GT: Soon, only the wealthy will be able to afford to eat at Burger King!
DD: That can only be good for the gene pool, don’t you agree? Rather a social Darwinist tit for tat, that one.
GT: Hm. Well, we’re out of time, so, final question: what’s next for Dick Dorkins?
DD: Ah. Well as you know, I have become fantastically wealthy as a result of my book sales and lecture fees. I won’t give hard numbers, but let’s just say that atheism and scientism have been kind to me. And to be honest, I have taken some criticism for profiting from the ignorance and stupidity of others. I think this is uncharitable, and to prove it, The Dick Foundation will be offering what we call Genome Scholarships to the Genetically Underprivileged, or Gizgoos.

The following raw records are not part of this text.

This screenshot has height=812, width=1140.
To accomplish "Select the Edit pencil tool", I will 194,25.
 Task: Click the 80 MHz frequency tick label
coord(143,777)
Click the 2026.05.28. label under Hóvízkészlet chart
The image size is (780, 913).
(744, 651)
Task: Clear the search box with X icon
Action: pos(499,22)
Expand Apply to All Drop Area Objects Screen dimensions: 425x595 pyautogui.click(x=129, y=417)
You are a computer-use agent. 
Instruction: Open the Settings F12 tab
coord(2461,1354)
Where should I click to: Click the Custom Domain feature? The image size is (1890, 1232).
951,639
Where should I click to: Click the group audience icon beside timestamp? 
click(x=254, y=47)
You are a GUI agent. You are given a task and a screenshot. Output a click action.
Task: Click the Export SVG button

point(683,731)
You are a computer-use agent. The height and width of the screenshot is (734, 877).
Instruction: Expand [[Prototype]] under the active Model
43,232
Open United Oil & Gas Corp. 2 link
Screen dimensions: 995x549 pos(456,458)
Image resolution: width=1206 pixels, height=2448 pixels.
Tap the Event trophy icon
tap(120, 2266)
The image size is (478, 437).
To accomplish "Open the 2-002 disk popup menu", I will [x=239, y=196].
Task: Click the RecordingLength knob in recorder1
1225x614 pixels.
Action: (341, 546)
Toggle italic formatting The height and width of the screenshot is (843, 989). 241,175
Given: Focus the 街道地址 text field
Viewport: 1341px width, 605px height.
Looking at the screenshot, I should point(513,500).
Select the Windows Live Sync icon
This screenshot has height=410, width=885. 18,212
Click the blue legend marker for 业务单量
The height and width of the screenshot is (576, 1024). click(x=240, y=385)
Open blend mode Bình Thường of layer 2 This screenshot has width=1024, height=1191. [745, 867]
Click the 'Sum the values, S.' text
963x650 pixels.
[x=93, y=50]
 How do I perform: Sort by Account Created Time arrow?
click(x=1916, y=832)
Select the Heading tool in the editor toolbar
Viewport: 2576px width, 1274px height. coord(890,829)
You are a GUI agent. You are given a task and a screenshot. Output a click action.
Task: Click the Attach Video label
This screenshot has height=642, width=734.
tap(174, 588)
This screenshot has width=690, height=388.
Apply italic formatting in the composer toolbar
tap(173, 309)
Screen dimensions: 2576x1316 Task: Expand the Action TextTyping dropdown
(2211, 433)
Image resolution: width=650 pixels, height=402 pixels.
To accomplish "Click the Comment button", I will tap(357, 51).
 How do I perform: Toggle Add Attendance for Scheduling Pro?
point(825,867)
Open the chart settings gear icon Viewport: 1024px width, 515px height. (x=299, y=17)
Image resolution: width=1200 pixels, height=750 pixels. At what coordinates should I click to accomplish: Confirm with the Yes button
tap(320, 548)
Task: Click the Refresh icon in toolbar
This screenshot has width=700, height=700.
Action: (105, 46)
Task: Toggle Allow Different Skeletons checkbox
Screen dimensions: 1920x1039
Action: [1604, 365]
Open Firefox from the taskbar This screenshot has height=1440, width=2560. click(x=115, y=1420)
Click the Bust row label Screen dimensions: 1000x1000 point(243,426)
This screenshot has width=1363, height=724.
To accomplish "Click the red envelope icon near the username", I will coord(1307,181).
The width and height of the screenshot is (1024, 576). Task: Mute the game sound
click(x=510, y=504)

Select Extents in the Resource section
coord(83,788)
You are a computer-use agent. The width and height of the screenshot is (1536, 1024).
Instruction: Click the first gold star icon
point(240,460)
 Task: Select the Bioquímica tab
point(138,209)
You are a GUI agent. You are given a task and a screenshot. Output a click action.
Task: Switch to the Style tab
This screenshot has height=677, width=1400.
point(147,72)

GT: The genetically underprivileged?
DD: You catch on fast. Here’s how it will work: Clinicians at elite inner-city teaching hospitals will nominate candidates from their patient populations. Our scholarship committee–a blue-ribbon panel of Nobel laureates, National Academy members, and biotech CEOs–will identify the most genetically needy and provide them with a complete genome scan, a detailed health profile tailored to their needs and abilities, and totally comprehensive lifetime pharmaceutical coverage. Think of it: complete medical management for those who need it most.
GT: Heavens to Galton!
DD: But wait, there’s more. We will also provide the nucleically disadvantaged with the kind of complete high-tech pregnancy management that up till now has been available only to the Lexus-and-Mexican-gardener set. Tools such as in vitro fertilization and prenatal genetic diagnosis. We want those gardeners to be our clients—or, patients, if you will—too.
However, in order to achieve this utopia we must have education. And by education I mean compliance. In that light, we plan to educate Gizgoo winners in the principles of modern molecular health. Through a program of intensive observerships, team-taught technology-based learning, and multiple-choice questions, we will train the molecularly disadvantaged to manage their own health. Our hope is to simplify genome profiling so that someone with an IQ of 70 or a background of ethnicity will be able to identify the medications she needs to stay healthy and to avoid pregnancy. This in turn will lead to a twenty-first century healthcare founded on the principles of preventive medicine—prevention not only of disease but of the people who carry disease. It will truly be a kinder, gentler, healthier society!
GT: Um, Dick?
DD: Hang on, let me grab a Kleenex… OK, shoot.
GT: Hasn’t that been tried?
DD: Ah, but now we know how to do it right.